Ever wonder how stuff moves around in your body? The Max Planck Institute uses models to follow particles on their intercellular travels.

Your body is a riot of traffic jams, but researchers in Germany hope to understand them better in an effort to improve health care.

Scientists at the Max Planck Institute of Colloids and Interfaces in Potsdam have created a simulation of the nano-size engines and transport systems in human bodies that move particles from one cell or region of the body to another.

Potentially, human-engineered transport systems based on principles being distilled by the simulation could be used to create faster hybrids for lab experiments or drug delivery systems.

Micrometer bead transport
Photo: Max Planck Institute of Colloids and Interfaces
Three snapshots showing the transport of a micrometer bead at 0, 4 and 8 seconds. The bead is pulled by molecular motors along parallel filaments.

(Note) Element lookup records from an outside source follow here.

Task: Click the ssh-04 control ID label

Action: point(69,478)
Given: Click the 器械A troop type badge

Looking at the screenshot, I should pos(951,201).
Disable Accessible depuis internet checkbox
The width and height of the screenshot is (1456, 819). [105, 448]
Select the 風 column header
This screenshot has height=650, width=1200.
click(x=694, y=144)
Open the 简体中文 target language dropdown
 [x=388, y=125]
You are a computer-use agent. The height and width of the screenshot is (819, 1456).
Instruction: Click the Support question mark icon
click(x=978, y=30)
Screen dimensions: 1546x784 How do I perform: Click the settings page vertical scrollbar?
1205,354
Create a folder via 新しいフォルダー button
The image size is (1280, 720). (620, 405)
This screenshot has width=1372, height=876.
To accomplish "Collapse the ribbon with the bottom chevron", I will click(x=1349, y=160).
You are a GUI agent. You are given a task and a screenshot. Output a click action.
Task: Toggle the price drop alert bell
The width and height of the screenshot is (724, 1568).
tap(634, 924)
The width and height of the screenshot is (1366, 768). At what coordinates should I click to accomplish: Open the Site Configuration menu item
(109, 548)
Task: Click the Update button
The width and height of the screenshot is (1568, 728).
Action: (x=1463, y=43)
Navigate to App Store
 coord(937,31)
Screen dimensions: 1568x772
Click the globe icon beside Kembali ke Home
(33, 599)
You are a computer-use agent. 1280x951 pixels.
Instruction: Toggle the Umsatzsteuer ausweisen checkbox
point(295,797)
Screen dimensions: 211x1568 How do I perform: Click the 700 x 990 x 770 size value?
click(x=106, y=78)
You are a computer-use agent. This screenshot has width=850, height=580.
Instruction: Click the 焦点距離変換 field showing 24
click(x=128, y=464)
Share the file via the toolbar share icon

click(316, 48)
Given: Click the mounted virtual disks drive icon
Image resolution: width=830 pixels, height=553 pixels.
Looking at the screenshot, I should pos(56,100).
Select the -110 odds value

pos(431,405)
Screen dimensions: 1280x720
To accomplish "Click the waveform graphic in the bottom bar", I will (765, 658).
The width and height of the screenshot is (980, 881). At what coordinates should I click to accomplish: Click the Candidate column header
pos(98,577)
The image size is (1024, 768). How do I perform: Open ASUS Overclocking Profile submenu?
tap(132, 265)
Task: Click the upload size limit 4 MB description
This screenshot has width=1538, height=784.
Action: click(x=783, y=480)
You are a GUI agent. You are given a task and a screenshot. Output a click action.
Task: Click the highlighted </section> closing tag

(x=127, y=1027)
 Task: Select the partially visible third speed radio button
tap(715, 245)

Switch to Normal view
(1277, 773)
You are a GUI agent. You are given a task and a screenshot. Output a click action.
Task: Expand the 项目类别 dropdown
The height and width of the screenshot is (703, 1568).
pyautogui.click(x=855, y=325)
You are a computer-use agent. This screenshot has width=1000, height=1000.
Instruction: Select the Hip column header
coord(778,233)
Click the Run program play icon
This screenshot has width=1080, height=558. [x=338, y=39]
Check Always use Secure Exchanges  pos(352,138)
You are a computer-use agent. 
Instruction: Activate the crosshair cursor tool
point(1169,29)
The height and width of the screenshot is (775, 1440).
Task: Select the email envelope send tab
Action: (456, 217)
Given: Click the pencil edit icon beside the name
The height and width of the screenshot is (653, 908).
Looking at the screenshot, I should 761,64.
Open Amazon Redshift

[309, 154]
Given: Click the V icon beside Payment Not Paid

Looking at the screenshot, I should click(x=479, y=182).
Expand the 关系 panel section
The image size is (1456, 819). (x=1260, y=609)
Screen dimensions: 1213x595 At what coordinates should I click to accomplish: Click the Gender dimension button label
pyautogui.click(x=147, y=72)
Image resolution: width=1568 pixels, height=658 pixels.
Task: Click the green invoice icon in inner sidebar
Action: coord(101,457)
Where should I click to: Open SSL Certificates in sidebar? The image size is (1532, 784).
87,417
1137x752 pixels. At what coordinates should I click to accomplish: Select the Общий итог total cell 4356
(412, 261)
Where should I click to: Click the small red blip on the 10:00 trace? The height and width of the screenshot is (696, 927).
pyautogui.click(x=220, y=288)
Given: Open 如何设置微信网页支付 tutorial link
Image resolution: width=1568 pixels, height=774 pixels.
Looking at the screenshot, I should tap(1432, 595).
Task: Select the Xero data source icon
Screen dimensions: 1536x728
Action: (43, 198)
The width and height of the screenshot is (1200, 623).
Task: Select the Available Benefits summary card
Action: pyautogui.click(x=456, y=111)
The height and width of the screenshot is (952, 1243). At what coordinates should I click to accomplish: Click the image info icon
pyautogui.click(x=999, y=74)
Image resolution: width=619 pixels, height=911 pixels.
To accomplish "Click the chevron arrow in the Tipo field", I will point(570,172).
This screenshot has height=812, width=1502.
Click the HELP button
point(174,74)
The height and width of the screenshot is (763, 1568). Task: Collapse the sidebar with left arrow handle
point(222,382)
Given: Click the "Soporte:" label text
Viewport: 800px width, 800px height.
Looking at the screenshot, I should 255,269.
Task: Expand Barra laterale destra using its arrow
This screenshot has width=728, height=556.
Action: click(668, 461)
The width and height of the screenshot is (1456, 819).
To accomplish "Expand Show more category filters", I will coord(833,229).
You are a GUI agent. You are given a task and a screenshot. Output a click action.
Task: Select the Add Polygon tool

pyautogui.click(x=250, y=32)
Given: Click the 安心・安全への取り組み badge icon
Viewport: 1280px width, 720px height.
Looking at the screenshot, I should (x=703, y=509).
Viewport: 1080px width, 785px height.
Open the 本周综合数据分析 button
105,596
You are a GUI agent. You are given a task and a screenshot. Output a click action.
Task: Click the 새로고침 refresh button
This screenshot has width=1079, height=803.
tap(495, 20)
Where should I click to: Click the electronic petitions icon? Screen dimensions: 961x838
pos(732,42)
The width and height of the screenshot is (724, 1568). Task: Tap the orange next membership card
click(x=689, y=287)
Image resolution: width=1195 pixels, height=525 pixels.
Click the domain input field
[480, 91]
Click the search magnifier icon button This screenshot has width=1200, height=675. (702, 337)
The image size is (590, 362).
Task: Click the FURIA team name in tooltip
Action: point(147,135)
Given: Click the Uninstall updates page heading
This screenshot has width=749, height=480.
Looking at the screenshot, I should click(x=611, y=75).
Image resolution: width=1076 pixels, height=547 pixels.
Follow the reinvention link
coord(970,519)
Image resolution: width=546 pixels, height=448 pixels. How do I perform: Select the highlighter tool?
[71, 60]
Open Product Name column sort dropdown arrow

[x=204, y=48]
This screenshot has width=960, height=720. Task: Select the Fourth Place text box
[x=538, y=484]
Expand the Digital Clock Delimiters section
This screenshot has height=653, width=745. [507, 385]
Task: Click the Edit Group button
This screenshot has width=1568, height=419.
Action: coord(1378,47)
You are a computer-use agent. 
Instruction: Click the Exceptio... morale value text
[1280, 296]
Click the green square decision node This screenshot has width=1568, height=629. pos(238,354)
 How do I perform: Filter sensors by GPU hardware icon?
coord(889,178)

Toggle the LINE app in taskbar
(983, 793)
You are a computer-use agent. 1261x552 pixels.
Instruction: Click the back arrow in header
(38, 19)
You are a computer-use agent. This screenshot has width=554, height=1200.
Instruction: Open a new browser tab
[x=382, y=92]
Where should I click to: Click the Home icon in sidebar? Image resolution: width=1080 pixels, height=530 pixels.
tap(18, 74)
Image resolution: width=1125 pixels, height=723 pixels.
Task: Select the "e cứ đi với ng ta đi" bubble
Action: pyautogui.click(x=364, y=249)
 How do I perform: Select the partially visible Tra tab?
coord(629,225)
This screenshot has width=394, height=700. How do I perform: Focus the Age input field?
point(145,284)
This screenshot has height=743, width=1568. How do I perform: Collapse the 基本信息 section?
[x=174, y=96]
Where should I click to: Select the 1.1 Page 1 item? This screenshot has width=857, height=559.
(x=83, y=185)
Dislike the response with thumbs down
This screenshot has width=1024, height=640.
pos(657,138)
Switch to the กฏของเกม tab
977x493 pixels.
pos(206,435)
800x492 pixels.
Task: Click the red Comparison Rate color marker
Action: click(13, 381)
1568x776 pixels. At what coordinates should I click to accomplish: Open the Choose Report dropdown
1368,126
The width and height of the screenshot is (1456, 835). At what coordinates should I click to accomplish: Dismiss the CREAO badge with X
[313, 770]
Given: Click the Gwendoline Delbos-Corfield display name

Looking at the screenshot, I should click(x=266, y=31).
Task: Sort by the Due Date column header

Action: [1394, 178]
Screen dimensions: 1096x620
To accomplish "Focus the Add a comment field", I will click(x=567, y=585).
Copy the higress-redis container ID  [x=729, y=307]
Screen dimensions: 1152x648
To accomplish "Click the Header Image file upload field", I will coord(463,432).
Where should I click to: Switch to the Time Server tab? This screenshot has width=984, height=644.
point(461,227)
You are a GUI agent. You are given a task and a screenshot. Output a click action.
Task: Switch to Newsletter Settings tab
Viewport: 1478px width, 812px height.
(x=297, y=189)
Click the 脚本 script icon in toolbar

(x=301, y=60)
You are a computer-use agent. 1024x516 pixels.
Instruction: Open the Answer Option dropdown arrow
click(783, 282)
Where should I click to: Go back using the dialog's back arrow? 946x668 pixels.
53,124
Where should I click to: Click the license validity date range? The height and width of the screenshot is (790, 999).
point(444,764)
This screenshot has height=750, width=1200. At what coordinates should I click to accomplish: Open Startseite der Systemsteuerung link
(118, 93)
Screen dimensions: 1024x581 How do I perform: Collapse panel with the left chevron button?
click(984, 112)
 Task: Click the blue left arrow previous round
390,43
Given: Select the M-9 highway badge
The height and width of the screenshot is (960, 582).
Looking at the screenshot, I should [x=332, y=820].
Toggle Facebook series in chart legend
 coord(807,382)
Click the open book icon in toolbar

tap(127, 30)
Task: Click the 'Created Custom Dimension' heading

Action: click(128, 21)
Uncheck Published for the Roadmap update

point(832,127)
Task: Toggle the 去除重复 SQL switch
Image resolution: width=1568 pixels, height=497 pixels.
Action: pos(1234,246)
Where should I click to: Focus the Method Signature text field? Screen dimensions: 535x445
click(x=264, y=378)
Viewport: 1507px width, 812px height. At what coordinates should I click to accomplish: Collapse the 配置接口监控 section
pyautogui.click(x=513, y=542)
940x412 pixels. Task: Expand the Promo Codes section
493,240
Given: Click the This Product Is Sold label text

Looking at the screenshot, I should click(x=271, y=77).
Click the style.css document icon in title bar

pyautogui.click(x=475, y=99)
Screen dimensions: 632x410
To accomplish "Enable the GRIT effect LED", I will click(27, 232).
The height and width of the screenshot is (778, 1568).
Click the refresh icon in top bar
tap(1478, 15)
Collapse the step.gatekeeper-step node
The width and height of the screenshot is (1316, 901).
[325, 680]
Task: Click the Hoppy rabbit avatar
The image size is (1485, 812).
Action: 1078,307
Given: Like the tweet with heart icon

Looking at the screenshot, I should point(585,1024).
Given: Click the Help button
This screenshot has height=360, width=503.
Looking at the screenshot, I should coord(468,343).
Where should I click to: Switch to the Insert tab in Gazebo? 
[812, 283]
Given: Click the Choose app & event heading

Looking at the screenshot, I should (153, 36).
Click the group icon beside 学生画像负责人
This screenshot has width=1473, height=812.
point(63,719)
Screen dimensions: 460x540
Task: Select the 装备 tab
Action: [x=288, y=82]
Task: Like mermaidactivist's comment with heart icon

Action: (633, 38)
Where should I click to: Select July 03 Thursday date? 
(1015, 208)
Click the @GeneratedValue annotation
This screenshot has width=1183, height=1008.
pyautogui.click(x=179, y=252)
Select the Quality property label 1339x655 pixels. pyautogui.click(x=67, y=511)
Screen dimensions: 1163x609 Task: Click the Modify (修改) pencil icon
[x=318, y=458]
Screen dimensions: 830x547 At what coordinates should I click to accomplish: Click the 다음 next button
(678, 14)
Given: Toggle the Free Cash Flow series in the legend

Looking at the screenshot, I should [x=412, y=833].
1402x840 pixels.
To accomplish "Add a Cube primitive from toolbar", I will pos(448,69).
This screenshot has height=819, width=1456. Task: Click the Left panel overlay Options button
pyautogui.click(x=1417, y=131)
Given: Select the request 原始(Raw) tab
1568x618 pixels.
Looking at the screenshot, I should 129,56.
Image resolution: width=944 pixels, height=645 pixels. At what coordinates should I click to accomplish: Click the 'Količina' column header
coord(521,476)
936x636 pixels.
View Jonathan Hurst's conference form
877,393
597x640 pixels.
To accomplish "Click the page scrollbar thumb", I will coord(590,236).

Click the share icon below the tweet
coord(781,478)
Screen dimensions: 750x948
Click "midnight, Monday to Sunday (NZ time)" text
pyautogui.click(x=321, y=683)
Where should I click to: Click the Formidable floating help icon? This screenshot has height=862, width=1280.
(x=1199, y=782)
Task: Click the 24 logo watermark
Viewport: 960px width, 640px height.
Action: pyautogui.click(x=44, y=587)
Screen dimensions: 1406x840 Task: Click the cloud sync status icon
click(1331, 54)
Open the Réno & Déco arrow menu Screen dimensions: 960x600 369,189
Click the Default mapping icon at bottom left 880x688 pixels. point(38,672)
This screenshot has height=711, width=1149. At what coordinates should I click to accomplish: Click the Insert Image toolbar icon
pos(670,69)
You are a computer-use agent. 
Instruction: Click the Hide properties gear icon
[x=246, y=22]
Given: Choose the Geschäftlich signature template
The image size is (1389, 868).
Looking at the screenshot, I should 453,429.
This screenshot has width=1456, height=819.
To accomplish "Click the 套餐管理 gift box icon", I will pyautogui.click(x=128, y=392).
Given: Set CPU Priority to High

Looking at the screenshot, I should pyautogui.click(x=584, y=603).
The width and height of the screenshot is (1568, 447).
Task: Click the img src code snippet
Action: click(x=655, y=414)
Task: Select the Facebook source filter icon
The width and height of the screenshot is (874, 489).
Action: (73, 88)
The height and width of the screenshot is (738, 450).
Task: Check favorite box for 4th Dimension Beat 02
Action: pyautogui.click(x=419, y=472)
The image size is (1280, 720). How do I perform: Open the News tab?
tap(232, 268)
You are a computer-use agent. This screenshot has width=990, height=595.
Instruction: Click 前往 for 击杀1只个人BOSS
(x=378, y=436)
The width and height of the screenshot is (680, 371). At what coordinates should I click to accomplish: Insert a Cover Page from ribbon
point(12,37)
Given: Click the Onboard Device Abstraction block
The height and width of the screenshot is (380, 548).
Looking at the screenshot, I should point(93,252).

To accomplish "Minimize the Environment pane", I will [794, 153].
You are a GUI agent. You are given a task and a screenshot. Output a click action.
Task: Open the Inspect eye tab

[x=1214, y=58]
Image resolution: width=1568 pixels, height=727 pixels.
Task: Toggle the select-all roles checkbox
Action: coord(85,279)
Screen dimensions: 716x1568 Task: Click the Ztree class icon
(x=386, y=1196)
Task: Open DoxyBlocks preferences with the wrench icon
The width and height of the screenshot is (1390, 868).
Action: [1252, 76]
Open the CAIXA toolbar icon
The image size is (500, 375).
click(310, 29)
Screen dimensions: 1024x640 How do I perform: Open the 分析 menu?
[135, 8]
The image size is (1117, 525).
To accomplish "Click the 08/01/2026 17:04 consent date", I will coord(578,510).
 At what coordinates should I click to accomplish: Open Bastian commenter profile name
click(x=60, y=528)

These transport systems consist of two parts: filaments, which form a network of rails; and molecular motors, proteins that shuttle other particles around from one cell to another. While most of the filaments are small, some, such as those that transport organelles between nerve cells, can be more than a foot long.

The motor proteins effectively march down the filaments with two "legs" by converting chemical energy to mechanical work in an efficient manner. The proteins progress at about 1 micrometer (a millionth of a meter) per second.

"The absolute value of this velocity is not very impressive, but relative to its size, the motor molecule moves very fast: indeed, on the macroscopic scale, its movement would correspond to an athlete who runs 200 meters in one second," the Institute stated in a statement. "This is even more surprising if one realizes that the motor moves in a very viscous environment since it steadily undergoes many collisions with a large number of water molecules."

Another interesting aspect is that the proteins will hop off a rail and then hop on again later to avoid collisions with another protein.

In the simulations created by the institute, researchers found that there were fewer collisions when the filaments were organized in a radial, or spoke, fashion rather than when being built as a series of parallel tracks.